Winnipeg Art Gallery’s Inuit art centre opening postponed
Qaumajuq’s grand opening moved to 2021
In a world without COVID-19, you would soon be able to visit the Qaumajuq, the Inuit Centre at the Winnipeg Art Gallery, today and admire the plush multi-coloured floral sealskin dress crafted by Ottawa-based designer Martha Kyak.
But instead of celebrating its grand opening, the art gallery temporarily closed to the public on Nov. 2 as the number of cases of the new coronavirus surged in the city.
— Stephen Borys (@stephenborys) October 31, 2020
The gallery had just chosen the new Inuktut name for the centre in late October: Qaumajuq, which translates as “it is bright” or “it is lit,” a nod to the light that flows into the new building.
But like many events scheduled to take place during this pandemic, Qaumajuq’s grand opening has been postponed to 2021.
At 3,716 square metres—covering more area than two professional hockey rinks—the gallery’s white granite building will house the largest public collection of contemporary Inuit art in the world, with much of that collection coming from Nunavut.
The centre, which cost $65 million to build, is 98 per cent done, said its Director and CEO, Stephen Borys, during a recent online event, which also featured architect Michael Maltzan, and Heather Igloliorte, an Inuk scholar and associate professor at Montreal’s Concordia University, who is also the gallery’s lead curator for its opening exhibit.
That exhibit is called Inuit Nunangat Ungammuaktuk Atautikkut (Inuit Moving Forward Together) or INUA, which also means spirit, or life force, “a concept used throughout the circumpolar world which conveys how the centre is celebrating Inuit,” the gallery said in a backgrounder.

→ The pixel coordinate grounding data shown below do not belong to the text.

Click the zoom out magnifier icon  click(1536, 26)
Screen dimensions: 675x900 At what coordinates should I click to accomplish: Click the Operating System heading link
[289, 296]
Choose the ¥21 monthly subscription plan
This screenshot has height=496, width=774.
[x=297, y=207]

Among the objects slated for display are 15 commissions and 15 loans as well as works from the gallery’s 13,000-piece collection of Inuit art and from the Government of Nunavut’s fine-art collection.
For the exhibit, Isuma Production Inc.’s Zach Kunuk has built a recreation of his family’s hunting cabin which will provide visitors 360-degree visual experience, Igloliorte said.

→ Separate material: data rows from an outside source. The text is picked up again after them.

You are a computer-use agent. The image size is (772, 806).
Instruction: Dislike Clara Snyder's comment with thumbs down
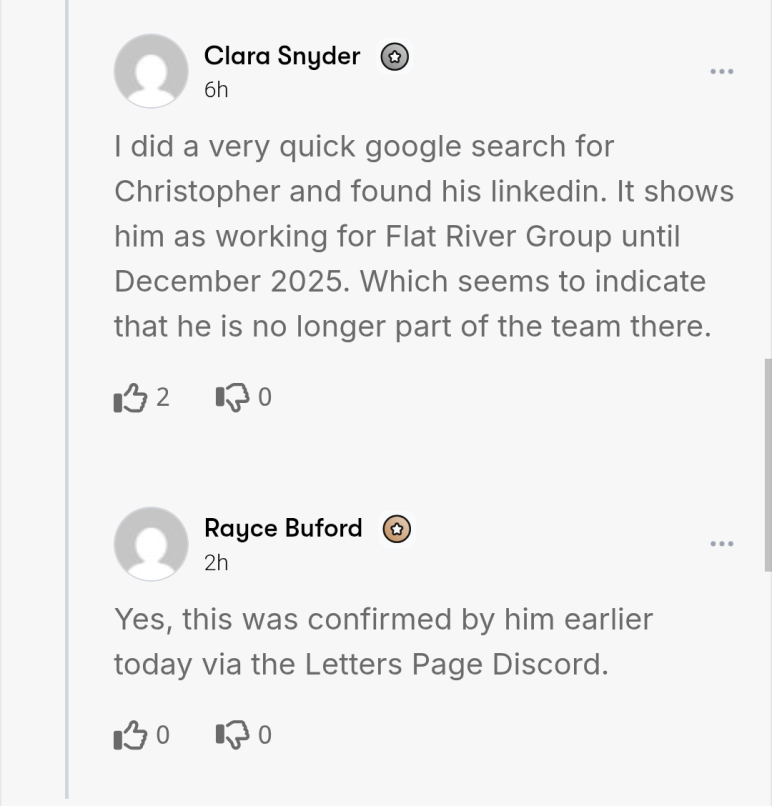tap(231, 398)
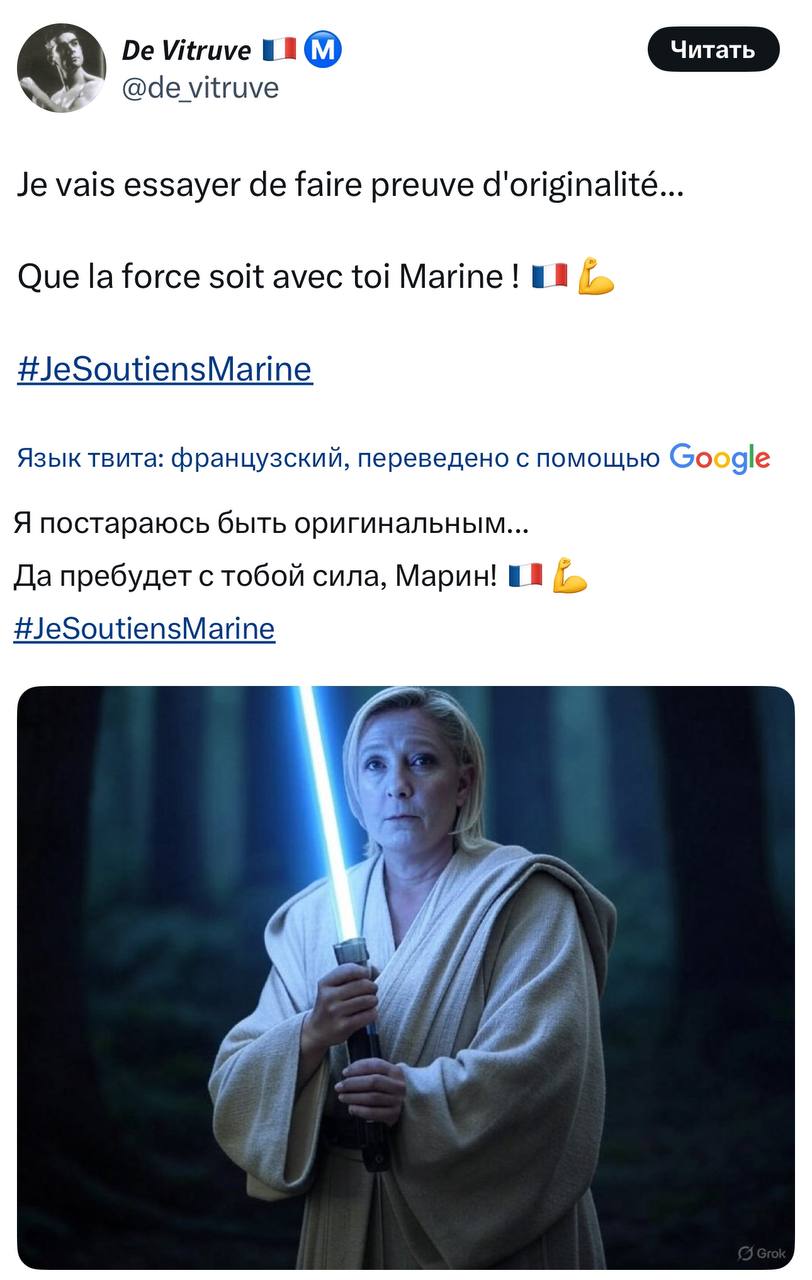Click the French flag emoji in the Russian translation
Screen dimensions: 812x1280
pos(526,575)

Inside are dolls made by the late Elisapie Inukpuk of Inukjuak and a brightly painted sidecar made by the acclaimed Ivujivik artist Mattiusi Iyaituk and Étienne Guay, a Quebec sculptor known for his metal creations.

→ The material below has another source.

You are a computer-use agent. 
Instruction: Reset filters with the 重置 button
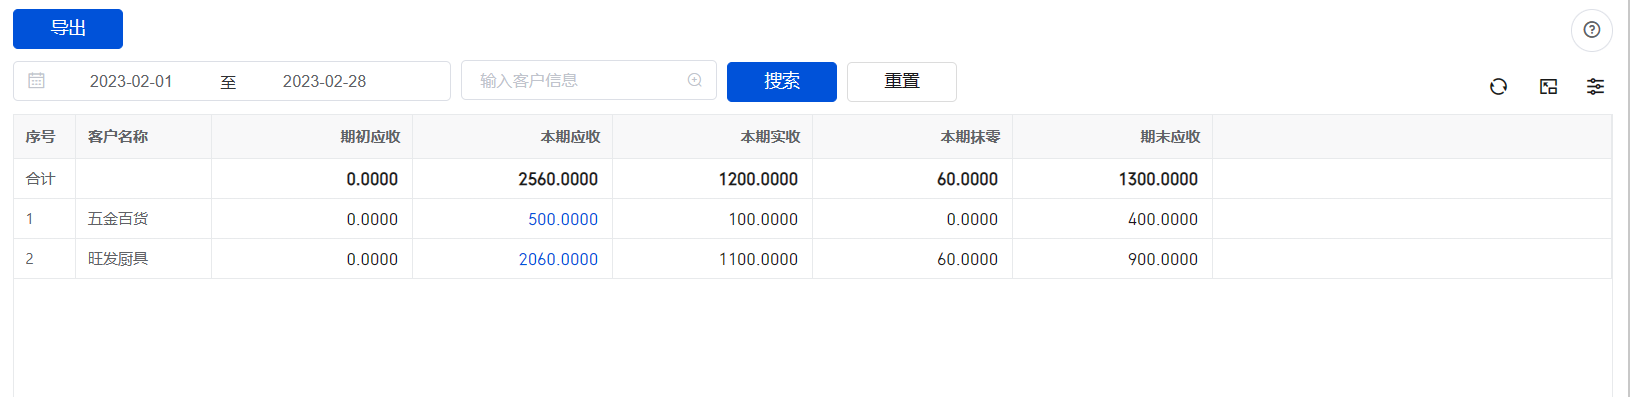tap(902, 81)
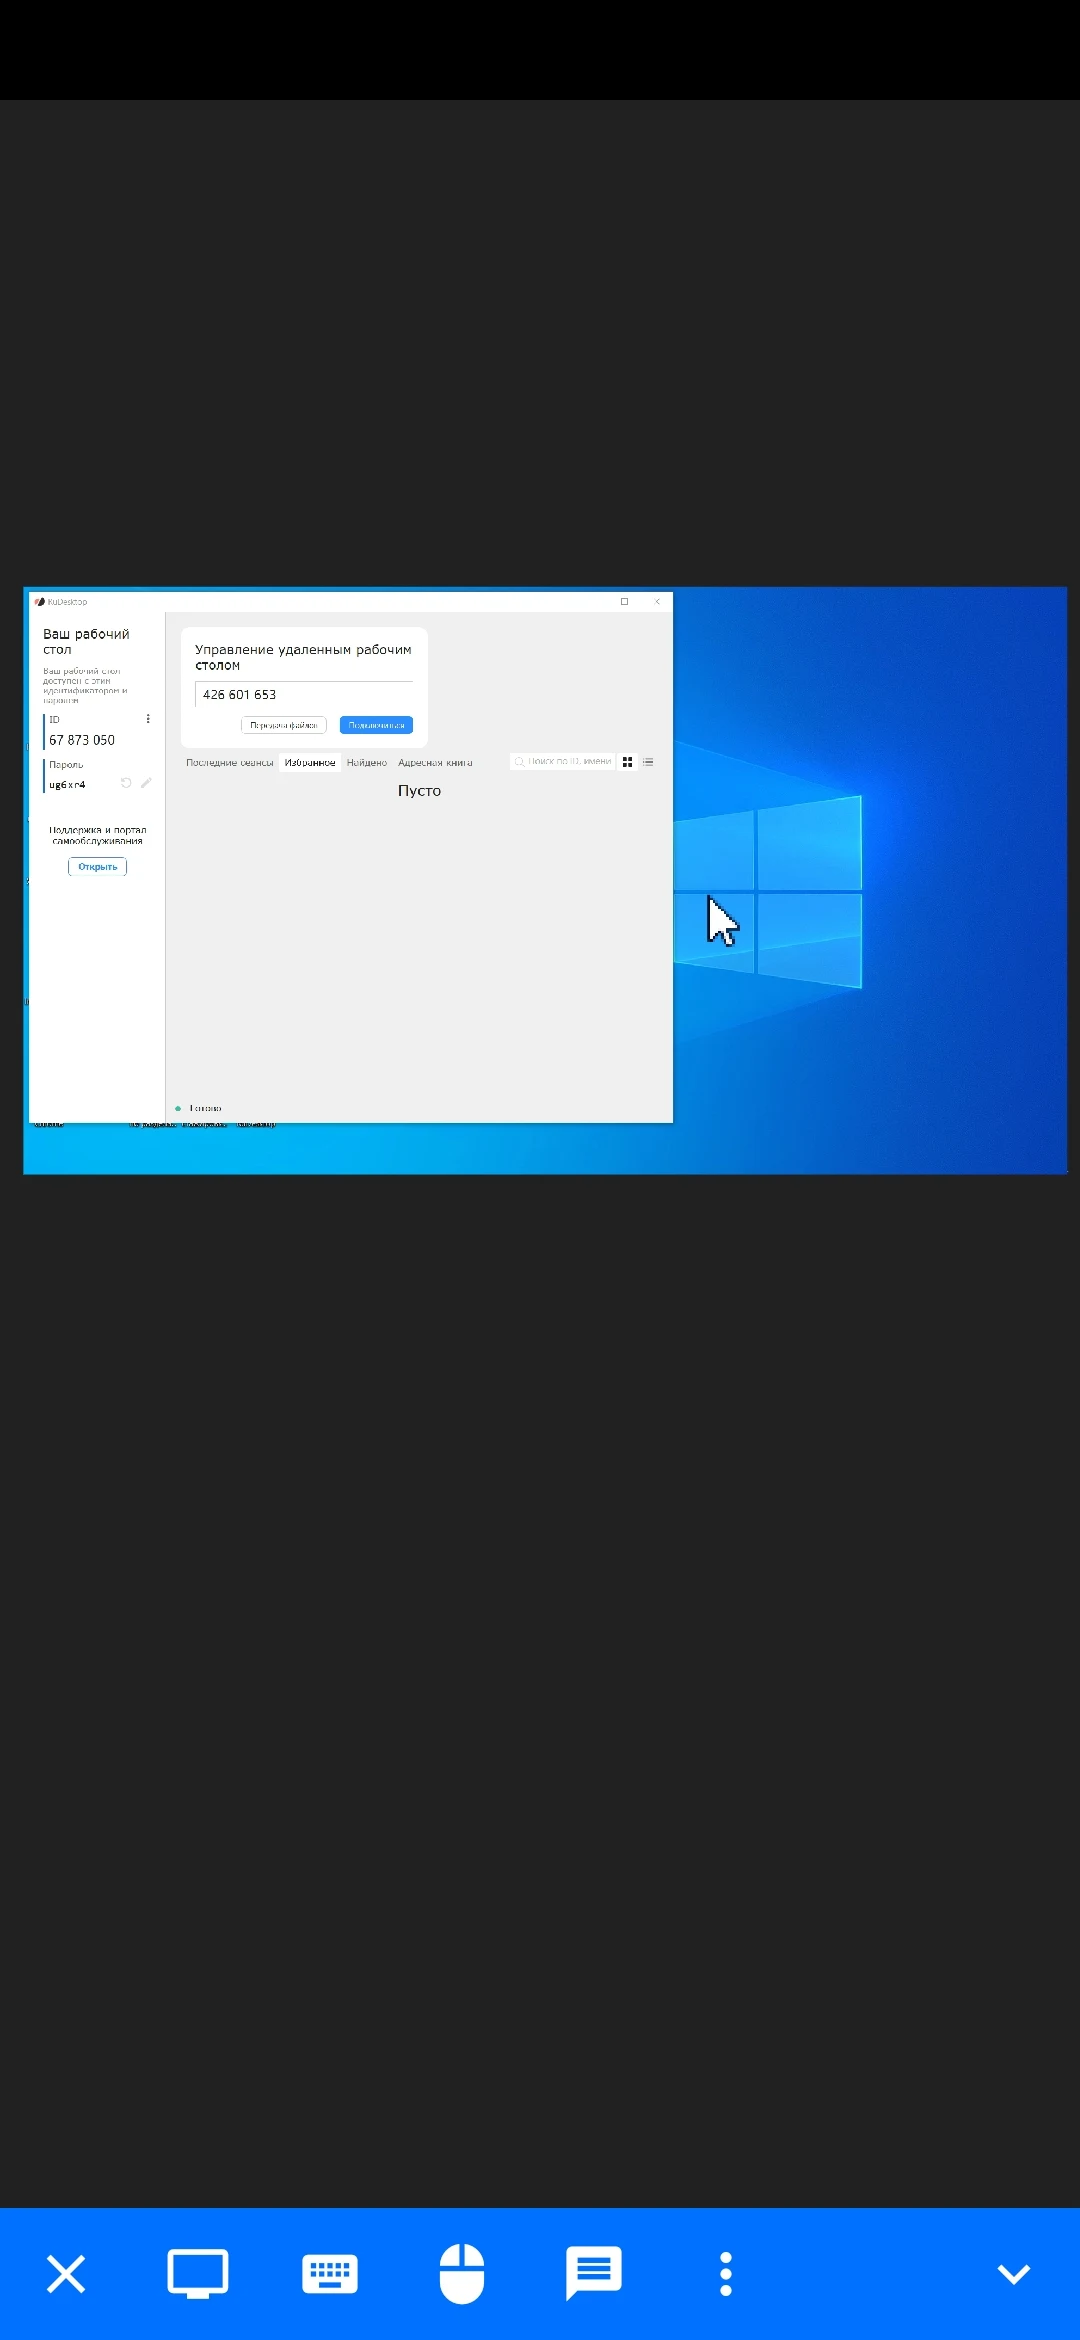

The sidecar, which features antlers as well as a mermaid-like tail, is called “Iqaluullamiluuq (The first mermaid) that can maneuver on land.”
There’s also Kyak’s work of “wearable art,” the sealskin floral gown, covered with flowers of different sizes.
The exhibition will also include works by artist Jesse Tungilik, known as the creator of the sealskin spacesuit, and more wearable art by Nunavik’s Beatrice Deer and Julie Grenier.
“It’s genre-crossing work,” Igloliorte said of these various works that will be part of INUA.
The team working on the opening includes Jocelyn Piirainen, the assistant curator of Inuit art at the gallery, who is originally from Cambridge Bay, and, as exhibition designer, Nicole Luke of Rankin Inlet and Chesterfield Inlet from the University of Manitoba’s department of architecture.
Beginning with the opening of Qaumajuq (tentatively scheduled for February 2021,) admission to the gallery will be free to all Indigenous people.
Igloliorte said she hopes Qaumajuq becomes a place that people can appreciate, and, above all, a place to celebrate Inuit culture.
“Sometimes Inuit art is not in the front,” she said. “Inuit art needs to celebrated on the scale as any other art tradition, honouring it as a world tradition,” adding it’s an “incredible legacy.”